WHAT TO WORK ON:
From the entries below, copy exactly the lines from the one that contains "You are a computer-use agent." through the one that contains "Click the white", both included, and only those.

DATASET RECORDS:
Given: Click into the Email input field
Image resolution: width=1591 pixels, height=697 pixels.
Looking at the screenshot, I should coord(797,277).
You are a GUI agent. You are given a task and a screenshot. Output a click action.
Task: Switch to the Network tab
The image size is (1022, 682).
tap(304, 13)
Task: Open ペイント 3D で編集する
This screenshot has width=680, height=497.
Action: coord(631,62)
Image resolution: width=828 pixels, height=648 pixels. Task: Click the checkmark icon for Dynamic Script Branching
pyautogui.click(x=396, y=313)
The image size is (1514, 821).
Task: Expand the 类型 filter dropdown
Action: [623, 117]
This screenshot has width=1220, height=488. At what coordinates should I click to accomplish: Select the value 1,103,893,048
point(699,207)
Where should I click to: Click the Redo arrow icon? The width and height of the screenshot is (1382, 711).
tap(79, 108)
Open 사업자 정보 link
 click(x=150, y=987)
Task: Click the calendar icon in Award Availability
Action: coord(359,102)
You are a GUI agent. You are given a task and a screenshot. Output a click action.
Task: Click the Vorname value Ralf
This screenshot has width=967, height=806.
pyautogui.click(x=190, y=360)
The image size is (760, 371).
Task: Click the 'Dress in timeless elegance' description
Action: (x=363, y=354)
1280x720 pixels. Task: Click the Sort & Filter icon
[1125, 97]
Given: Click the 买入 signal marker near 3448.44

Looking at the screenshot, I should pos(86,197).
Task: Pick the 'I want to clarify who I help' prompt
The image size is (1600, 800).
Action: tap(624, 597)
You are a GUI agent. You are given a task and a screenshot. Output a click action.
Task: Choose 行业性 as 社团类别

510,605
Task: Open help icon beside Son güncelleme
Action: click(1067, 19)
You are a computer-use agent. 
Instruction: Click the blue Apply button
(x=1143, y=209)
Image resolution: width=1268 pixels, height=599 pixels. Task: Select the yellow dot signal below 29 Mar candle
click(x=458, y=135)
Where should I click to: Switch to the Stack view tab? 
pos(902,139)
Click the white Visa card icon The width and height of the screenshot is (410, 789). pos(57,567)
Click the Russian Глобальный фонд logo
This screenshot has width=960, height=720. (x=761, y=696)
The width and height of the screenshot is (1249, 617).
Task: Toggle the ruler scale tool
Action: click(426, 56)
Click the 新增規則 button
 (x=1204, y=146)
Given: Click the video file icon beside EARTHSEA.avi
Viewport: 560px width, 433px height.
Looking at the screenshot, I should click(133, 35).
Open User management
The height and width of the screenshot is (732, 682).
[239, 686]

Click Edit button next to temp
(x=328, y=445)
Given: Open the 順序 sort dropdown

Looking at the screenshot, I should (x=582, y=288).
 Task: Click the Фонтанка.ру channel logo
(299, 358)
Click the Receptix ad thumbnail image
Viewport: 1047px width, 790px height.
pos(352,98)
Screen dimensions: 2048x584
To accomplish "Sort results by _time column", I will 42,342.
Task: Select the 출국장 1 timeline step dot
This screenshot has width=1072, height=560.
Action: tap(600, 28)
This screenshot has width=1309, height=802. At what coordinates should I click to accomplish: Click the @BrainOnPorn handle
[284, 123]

RESPONSE AREA:
You are a computer-use agent. 
Instruction: Click the blue Apply button
(x=1143, y=209)
Image resolution: width=1268 pixels, height=599 pixels. Task: Select the yellow dot signal below 29 Mar candle
click(x=458, y=135)
Where should I click to: Switch to the Stack view tab? 
pos(902,139)
Click the white Visa card icon The width and height of the screenshot is (410, 789). pos(57,567)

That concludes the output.